Фрагмент текста
Полемика Хабермаса и Фуко и идея критической социальной теории - [6]

Шрифт
Интервал

“Счастливый позитивизм” генеалогии основывается на трех редукциях, имеющих серьезные методологические последствия: смысловое понимание интерпретатора, участвующего в дискурсах, сводится к объяснению дискурсов из перспективы этнографического наблюдения; притязания на значимость функционалистски редуцируются к эффектам власти; должное натуралистически сводится к сущему (проблематика оправдания критики исключается в пользу свободного от ценностей исторического объяснения). Хабермас считает возможным говорить именно о редукциях, поскольку внутренние аспекты значения, истинностной значимости и ценности во внешним образом понятых аспектах властных практик не растворяются без остатка — затемненные и вытесненные моменты возвращаются и заявляют о себе; в результате Фуко запутывается в апориях, пытаясь объяснить, что, собственно представляет собой генеалогическая историография. “Мнимая объективность познания оказывается поставленной под вопрос (1) посредством невольного презентизма историографии, которая остается привязанной к своей исходной ситуации; (2) посредством неизбежного релятивизма соотнесенного с современностью анализа, который может пониматься лишь как зависимое от контекста практическое предприятие, и (3) посредством произвольной партийности критики, которая не может удостоверить свои нормативные основания”[18].

К (1): Хабермас считает, что тот презентизм, в котором Фуко обвинял герменевтически оснащенное историческое сознание и на преодоление которого претендовал, в полной мере присущ самому генеалогическому проекту. Генеалогический историограф не должен действовать как герменевт — пытаться сделать понятным мышление и действие людей из связности традиции. Он должен объяснить горизонт, в пределах которого подобные проявления вообще могут появляться как осмысленные, из лежащих в основе практик. Источником смысла оказываются сами по себе бессмысленные практики, изучаемые историком внешним образом. Для этого нужно не герменевтическое предпонимание, а лишь представление об истории как лишенной смысла, калейдоскопической смены дискурсивных универсумов, общим свойством которых является лишь то, что все они представляют собой протуберанцы власти. Однако вопреки этому самоопределению генеалогической историографии, уже первое знакомство с книгами Фуко показывает, что и радикальный историк технологий власти и практик господства может их объяснить лишь в сравнении друг с другом, а никоим образом не каждую из самой себя как отдельную целостность. При этом точки зрения, под которыми он предпринимает эти сравнения, неизбежно связаны с его собственной герменевтической исходной ситуацией. Это обнаруживается, в частности, в том, что Фуко не может избавиться от стереотипов деления на эпохи, которое имплицитно соотнесено с современностью. Формации власти прошлых эпох постоянно отсылают к той дисциплинарной власти, которую Фуко считает судьбой нашей современности. Явно отвергаемый и неявно разделяемый презентизм — это неизбежная апория образа мысли, стремящегося к объективизму, но невозможного без имплицитной диагностики времени.

Записи
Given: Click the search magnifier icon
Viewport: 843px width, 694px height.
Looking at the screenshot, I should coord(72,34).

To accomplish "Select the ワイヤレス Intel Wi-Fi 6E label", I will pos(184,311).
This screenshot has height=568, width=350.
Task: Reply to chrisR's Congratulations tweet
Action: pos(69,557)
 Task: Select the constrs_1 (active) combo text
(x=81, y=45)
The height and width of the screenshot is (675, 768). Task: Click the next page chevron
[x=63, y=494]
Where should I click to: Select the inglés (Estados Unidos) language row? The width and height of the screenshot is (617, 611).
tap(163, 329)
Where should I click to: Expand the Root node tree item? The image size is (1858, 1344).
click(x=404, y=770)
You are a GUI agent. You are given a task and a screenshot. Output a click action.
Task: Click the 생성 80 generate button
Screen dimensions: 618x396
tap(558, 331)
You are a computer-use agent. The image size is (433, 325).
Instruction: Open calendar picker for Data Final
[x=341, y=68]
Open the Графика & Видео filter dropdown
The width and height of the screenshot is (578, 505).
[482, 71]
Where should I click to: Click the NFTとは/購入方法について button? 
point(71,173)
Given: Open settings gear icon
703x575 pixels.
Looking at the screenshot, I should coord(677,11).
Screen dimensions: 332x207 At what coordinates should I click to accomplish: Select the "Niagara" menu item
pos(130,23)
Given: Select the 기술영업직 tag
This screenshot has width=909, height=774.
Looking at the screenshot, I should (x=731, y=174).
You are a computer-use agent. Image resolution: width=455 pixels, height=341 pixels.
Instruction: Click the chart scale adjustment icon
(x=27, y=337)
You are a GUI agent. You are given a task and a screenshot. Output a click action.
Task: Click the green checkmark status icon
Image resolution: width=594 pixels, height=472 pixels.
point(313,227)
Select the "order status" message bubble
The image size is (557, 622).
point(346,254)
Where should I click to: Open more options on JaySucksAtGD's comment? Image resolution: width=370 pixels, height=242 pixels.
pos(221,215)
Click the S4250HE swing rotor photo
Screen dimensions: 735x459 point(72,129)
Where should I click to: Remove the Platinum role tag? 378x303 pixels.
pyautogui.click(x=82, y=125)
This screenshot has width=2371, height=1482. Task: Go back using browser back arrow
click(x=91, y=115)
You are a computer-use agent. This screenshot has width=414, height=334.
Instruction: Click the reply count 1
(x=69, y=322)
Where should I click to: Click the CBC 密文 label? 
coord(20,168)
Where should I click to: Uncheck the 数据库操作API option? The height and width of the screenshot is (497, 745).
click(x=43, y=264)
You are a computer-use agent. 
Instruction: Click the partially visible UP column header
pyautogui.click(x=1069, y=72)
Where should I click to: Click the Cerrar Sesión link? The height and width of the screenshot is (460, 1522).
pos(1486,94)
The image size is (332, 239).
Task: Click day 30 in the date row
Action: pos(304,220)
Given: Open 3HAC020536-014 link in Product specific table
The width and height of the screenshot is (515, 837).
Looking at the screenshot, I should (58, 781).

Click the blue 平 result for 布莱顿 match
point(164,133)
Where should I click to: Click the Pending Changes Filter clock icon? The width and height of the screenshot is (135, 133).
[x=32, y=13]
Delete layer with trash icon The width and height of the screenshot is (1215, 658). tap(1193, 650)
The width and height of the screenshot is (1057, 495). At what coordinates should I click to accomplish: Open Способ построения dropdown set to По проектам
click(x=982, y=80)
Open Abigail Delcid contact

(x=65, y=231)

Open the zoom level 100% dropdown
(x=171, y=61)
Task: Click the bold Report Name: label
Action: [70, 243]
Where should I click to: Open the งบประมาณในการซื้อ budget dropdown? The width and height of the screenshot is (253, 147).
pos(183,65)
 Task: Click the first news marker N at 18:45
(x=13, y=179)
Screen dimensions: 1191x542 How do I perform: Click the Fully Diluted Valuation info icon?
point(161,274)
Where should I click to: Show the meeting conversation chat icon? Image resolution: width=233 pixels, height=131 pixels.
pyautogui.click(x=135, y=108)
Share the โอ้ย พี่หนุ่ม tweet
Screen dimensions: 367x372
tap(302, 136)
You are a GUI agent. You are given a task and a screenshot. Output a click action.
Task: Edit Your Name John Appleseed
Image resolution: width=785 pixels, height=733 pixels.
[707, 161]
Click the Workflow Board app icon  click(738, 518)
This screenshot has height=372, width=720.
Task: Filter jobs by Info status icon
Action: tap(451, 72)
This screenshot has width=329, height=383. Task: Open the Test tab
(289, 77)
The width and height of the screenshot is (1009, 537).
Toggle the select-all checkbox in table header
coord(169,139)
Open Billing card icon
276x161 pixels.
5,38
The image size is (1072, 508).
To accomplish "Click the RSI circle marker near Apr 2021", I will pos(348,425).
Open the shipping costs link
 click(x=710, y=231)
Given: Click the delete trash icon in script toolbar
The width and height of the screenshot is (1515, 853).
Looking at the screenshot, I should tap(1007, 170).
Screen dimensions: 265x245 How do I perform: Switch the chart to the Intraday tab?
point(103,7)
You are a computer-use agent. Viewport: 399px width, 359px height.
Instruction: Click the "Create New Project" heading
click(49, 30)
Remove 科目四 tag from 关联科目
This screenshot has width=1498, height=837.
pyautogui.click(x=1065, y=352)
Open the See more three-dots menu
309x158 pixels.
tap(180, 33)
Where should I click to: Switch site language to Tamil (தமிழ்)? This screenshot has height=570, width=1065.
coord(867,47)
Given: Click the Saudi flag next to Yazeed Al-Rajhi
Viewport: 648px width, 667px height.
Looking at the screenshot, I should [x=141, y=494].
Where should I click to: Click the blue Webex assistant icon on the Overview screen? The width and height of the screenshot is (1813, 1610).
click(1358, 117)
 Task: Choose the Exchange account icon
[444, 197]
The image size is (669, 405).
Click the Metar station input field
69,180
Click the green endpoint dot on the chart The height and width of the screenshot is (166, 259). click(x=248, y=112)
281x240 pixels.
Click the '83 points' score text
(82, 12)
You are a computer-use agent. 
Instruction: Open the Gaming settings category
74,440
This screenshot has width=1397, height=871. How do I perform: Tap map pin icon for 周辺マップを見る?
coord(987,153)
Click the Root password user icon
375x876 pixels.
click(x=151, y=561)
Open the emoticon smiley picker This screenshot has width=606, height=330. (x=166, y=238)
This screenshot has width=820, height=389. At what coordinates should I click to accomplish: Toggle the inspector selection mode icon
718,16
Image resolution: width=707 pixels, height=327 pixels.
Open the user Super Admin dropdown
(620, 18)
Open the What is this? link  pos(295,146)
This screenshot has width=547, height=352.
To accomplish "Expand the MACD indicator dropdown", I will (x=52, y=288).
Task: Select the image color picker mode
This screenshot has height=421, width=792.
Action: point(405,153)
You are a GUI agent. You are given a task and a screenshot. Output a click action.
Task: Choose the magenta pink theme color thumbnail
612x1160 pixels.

Задание
Какую власть, согласно фрагменту о полемике Хабермаса и Фуко, Фуко считает судьбой нашей современности?

Решение задачи
Дисциплинарную власть.